- Coat of arms
- Coordinates (Brójce): 51°40′4″N 19°38′7″E﻿ / ﻿51.66778°N 19.63528°E
- Country: Poland
- Voivodeship: Łódź
- County: Łódź East County
- Seat: Brójce

Area
- • Total: 69.55 km^{2} (26.85 sq mi)

Population (2006)
- • Total: 5,399
- • Density: 77.63/km^{2} (201.1/sq mi)
- Website: http://www.brojce.pl/

= Gmina Brójce =

Gmina Brójce is a rural gmina (administrative district) in Łódź East County, Łódź Voivodeship, in central Poland. Its seat is the village of Brójce, which lies approximately 18 km south-east of the regional capital Łódź.

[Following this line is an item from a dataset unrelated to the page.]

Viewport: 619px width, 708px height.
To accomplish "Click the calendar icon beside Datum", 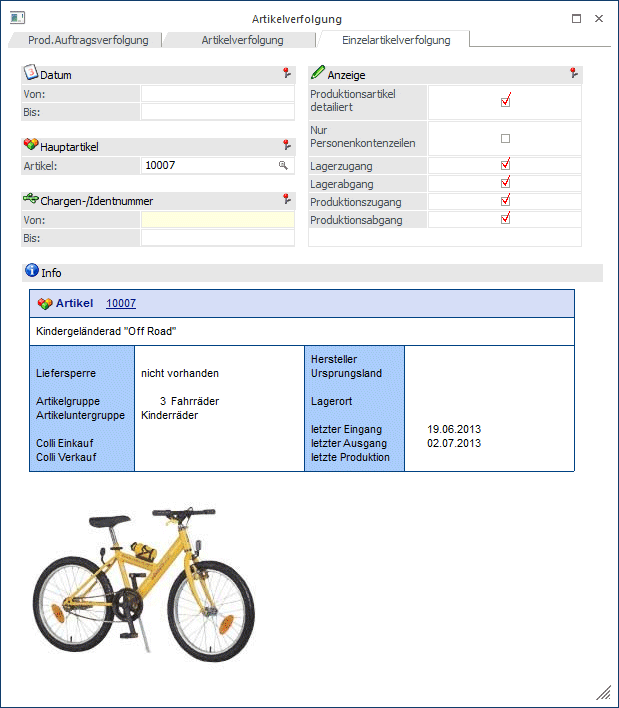I will pos(30,73).
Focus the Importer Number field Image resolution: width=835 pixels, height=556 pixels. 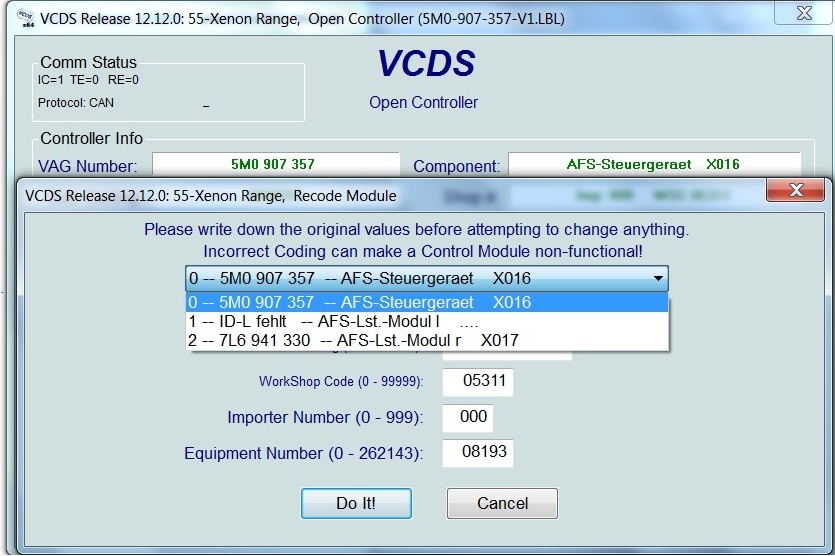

The gmina covers an area of 69.55 km2, and as of 2006 its total population is 5,399.

==Villages==
Gmina Brójce contains the villages and settlements of Brójce, Budy Wandalińskie, Bukowiec, Giemzów, Giemzówek, Karpin, Kotliny, Kurowice, Leśne Odpadki, Pałczew, Posada, Przypusta, Stefanów, Wardzyn, Wola Rakowa and Wygoda.

==Neighbouring gminas==
Gmina Brójce is bordered by the city of Łódź and by the gminas of Andrespol, Będków, Czarnocin, Koluszki, Rokiciny, Rzgów and Tuszyn.